§ EXERCISE 1
Please copy the section of the Xiamen article that begins at the words "The first and" and stops after "public transport vehicles.", changing "wireless network" to "4G network".
§ EXERCISE 2
Turn the paragraph of the Xiamen article that begins "It has 600 items" into a short bulleted list that keeps its main facts.

==== TEXT PASSAGE

Known as “Beautiful Xiamen”, the strategic plan was proposed last September and has already shown its appeal to foreign capital.
The city’s contractual foreign investment in the first five months totaled $1.76 billion yuan, nearly 88 percent of the goal set for the year.
A number of key projects are still under negotiation, 45 of them foreign-funded with a total potential investment value of $5.4 billion, according to the government’s website.
Officials said the improved business environment makes it easier to pass administrative procedures, aided by the Xiamen administrative service center that became operational in late 2012.
Housing more than 1,100 clerks from 96 government departments, the center examines applications in terms of economic value, construction and social impacts as well as demands on public resources.
It has 600 items on the service list, more than 94 percent of the city’s total public and administrative services. It handled 1.6 million applications in 2013 and received more than 10,000 people on the busiest day.
One senior official called the center’s efficiency as one of the “biggest highlights” of the city government’s work in the past two years.
The government is also making Xiamen a “smart city” after integrating high-tech systems and encouraging the use of information.
Among the many initiatives is the city’s WeChat social networking account used to provide residents with timely information from various departments.
Its first administrative WeChat account — called the Xiamen Smart Traffic Control Center - began operation in January 2013.
The first and the largest of its kind in China, it now has more than 252,000 followers. Xiamen is also one of the first cities to build a 4G Wi-Fi network in China.
Some 95 percent of local residents are expected to have access to the wireless network by 2015 whether they are at home, in an office or aboard public transport vehicles.
“Use of information relies on investment and marketing. But the content we provide is most important,” said Liang Feng, an official from Xiamen municipal government.
“We will provide our residents with complete information experience centers and let them decide what they actually need. And an after-sale service system will also be established.”
About 1 billion yuan ($164.2 million) was invested in the city’s information infrastructure in 2013, an upgrade that could triple revenues, according to Xiamen municipal government.
The software and information service sectors alone could offer jobs to 43,000 specialists.

========
==== ENTRIES SHOWN

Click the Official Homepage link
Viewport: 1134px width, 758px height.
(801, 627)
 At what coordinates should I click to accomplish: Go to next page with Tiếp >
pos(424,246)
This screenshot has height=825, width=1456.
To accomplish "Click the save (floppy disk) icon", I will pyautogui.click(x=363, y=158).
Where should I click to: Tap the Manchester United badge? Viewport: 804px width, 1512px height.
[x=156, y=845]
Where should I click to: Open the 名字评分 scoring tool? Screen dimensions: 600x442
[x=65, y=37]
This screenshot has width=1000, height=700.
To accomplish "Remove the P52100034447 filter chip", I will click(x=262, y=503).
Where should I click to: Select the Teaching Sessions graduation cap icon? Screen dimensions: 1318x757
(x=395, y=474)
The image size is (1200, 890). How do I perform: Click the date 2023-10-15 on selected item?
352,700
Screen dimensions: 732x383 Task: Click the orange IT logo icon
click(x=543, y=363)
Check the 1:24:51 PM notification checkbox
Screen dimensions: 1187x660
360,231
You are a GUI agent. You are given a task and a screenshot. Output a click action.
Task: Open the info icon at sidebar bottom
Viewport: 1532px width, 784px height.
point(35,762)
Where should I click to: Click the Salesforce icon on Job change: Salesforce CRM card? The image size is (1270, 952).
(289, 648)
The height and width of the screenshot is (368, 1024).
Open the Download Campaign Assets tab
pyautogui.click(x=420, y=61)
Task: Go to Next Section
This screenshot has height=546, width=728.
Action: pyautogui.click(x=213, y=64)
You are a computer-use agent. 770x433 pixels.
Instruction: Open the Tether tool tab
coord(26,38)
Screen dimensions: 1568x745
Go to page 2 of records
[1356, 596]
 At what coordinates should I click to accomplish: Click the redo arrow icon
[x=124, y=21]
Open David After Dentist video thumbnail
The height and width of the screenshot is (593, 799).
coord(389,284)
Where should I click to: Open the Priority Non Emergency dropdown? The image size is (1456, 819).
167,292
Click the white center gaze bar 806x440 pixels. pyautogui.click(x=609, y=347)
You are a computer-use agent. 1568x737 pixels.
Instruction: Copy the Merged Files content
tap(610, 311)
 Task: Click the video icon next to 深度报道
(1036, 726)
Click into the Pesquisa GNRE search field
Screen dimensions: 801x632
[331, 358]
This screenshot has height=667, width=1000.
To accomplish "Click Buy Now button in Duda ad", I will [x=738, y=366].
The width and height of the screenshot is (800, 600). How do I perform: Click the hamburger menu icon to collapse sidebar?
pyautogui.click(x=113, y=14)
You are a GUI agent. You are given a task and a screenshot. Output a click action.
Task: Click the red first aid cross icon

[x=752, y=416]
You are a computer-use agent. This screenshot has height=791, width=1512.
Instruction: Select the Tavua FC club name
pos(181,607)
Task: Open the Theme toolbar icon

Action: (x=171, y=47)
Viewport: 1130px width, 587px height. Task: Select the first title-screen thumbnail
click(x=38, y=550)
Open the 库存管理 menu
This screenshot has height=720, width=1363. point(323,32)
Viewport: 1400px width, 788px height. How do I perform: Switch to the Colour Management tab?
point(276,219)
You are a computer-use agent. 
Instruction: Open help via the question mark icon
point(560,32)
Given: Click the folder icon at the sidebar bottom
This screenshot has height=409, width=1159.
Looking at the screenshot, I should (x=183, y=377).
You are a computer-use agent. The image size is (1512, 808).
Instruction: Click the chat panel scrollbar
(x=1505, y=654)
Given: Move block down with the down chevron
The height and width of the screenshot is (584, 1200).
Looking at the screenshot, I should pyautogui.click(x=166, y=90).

========

§ FULL RESPONSE 1
The first and the largest of its kind in China, it now has more than 252,000 followers. Xiamen is also one of the first cities to build a 4G Wi-Fi network in China.
Some 95 percent of local residents are expected to have access to the 4G network by 2015 whether they are at home, in an office or aboard public transport vehicles.

§ FULL RESPONSE 2
- 600 items on the service list, covering more than 94 percent of the city's public and administrative services
- 1.6 million applications handled in 2013
- More than 10,000 people received on the busiest day